Víctor Cianchino: entre el tarifazo del transporte y las lujosas vacaciones
Mientras el boleto interurbano golpea a los trabajadores con valores por las nubes, el secretario de Transporte se toma un “misterioso” viaje al exterior en pleno contexto de crisis.
El aumento del boleto interurbano aplicado el pasado 11 de julio representó un duro golpe para la economía de las familias del interior puntano. Para miles de trabajadores que deben trasladarse diariamente hacia la capital o zonas aledañas, subirse al colectivo se ha vuelto un costo cada vez más difícil de afrontar, empujando a sectores enteros a la exclusión de un servicio público indispensable. Lo mismo le sucede a quienes están más alejados y deben dirigirse a las ciudades para trámites y necesidades de diversa índole.
Sin embargo, la premisa de la austeridad parece regir únicamente para la ciudadanía. En contraste directo con las penurias populares, el secretario de Transporte, Víctor Cianchino, decidió tomarse un descanso en el exterior junto a su familia.
Bajo la recomendación del gobernador Claudio Poggi de no publicar imágenes para evitar el repudio público, el viaje se mantuvo bajo un estricto hermetismo, casi como secreto de logia. No obstante, en los pasillos de Terrazas del Portezuelo ya circulan las versiones sobre costosos destinos internacionales que van desde Disney y Miami post mundial hasta España en la previa del eclipse total o Francia (zona europea muy conocida por Poggi).
El intento de mantener el viaje bajo llave busca cumplir en la forma —aunque no en la sustancia— con los viejos consejos del exsecretario de Ética Pública, Ricardo Bazla, quien pedía a los funcionarios evitar la ostentación.
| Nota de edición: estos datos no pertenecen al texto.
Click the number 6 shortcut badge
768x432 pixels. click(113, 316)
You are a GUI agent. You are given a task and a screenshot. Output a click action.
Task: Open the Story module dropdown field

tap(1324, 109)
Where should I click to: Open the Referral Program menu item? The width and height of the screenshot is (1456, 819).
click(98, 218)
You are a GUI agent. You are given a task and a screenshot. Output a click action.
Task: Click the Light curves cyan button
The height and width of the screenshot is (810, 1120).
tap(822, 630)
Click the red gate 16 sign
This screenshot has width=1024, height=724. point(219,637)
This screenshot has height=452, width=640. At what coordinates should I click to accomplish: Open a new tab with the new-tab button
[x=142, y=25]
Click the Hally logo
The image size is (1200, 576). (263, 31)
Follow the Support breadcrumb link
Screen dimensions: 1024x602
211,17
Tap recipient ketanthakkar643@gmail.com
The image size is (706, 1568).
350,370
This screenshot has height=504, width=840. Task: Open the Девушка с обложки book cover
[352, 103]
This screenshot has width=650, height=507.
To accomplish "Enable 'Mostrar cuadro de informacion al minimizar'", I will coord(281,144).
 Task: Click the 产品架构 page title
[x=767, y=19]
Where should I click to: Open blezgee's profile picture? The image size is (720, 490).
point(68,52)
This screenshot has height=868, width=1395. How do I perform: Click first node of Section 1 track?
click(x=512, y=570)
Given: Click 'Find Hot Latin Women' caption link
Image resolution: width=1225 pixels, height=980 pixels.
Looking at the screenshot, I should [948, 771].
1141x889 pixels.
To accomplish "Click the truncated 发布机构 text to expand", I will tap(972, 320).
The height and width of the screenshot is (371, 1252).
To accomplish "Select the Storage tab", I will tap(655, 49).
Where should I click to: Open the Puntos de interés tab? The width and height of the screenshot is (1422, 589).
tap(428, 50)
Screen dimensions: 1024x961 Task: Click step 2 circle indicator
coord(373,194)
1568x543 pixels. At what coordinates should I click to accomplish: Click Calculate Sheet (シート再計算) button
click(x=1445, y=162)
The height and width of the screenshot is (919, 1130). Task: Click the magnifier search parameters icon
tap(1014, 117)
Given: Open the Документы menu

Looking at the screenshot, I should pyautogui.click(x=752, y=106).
Pero la falta de fotos no borra la contradicción moral: la prudencia no pasa por ocultar el lujo, sino por no ejercerlo a expensas de una sociedad empobrecida.
La brecha entre la dirigencia y el ciudadano común queda al desnudo en los hechos. Muchas veces, quienes están en el poder, se excusan en que tienen derecho de tomarse unos días. Pero, aun tomando esa mirada benévola, ¿Qué margen de descanso le queda al albañil que trabaja de sol a sol bajo temperaturas bajo cero y que ni siquiera puede costear un pasaje a Villa de Merlo?
Mientras el pueblo sostiene el ajuste y paga los aumentos, la cúpula de Gobierno se concede licencias internacionales para "recargar energías" en pomposas “escapaditas”, evidenciando una profunda insensibilidad social ante la crisis.
No se trata de nada ilícito, pero no todo lo lícito conviene.